Yes, but it held for days. Other adjustments hold only hours. And after few real adjustments I have been pain free for over two years. Befor that I had like 30 times of useless adjustment treatment from few different experts.
It's rarely ever that a simple adjustment is going to address all of the components of the problem. I happy that you're doing well and have benefited from the work of these professionals, but I see these sort of things being addressed in that manner all the time by PT's and chiropractors and they almost always return, with or without symptoms, or they return as strain in another area of the body because the torsion in the tissues was not addressed.
I have interviewed over 200 patients with the same story as I have: chiropractor, PTs, doctors, etc. did not help then. They didn't get good, great or even perfect help before they saw the same specialist that I did.

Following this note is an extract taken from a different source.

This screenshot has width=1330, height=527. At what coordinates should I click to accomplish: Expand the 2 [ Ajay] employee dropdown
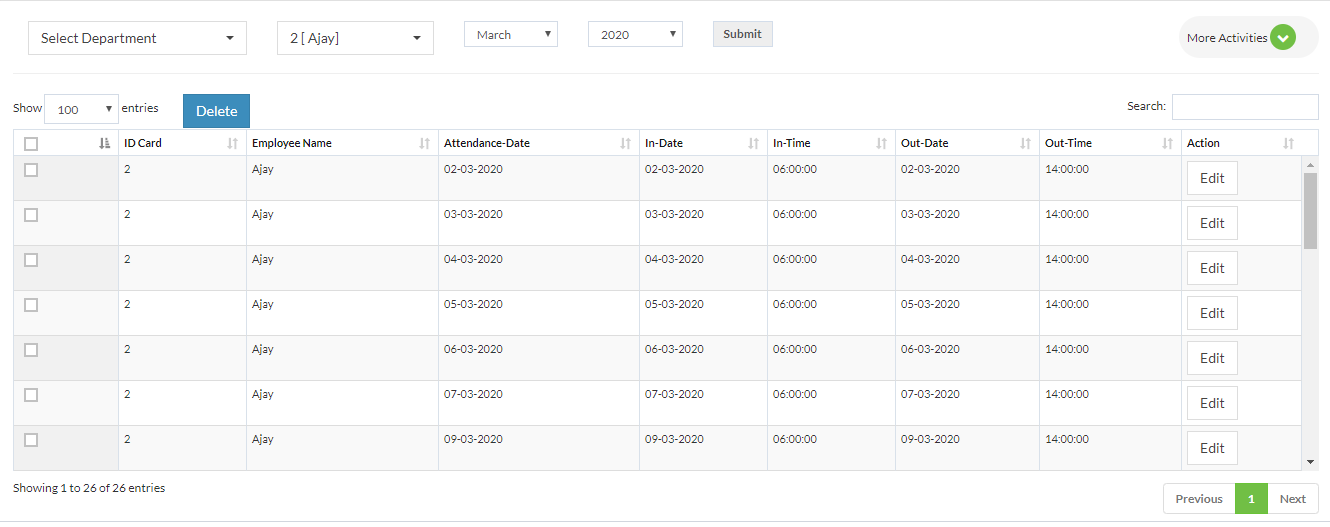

And there are hundreds of more like them but I just don't have the time to interview them all...
I just can't buy into the concept that a specific adjustment is going to create miracles in that the rest of the system will just fall into place.
Usually not all. You have to treat all the problems to get a great result. But even treating SIJ alone gives a good results. Some might need more muscular treatment to make it stay but there are cases where perfect help had been received without any muscular treatment. And they have been fine over a year now.
There is far too much new evidence these days on the properties of fascia that shows that this segmental type of theory is severely outdated. It's time these Docs catch up with the latest research and re-explore/re-examine their theories on proposed mechanisms.
But latest researcers don't know how to do that effectively. Like I sain: If a doctors tries to push ilium and it doesn't help he makes a conclusion that it is impossible make it work by anyone.
Just my thoughts on all this. In the end, I respect your success but I just can't buy into the be all, end all nature of your theory on SIJ dysfunction and scoliosis. I hope others can benefit from what you've utilized... at the same time, I hope those Drs./PTs catch up with the times. A new perspective is not only sorely needed, but is already in action by a minority of Drs and health practitioners who can set their egos aside and practice truly objective and evolutionary medicine.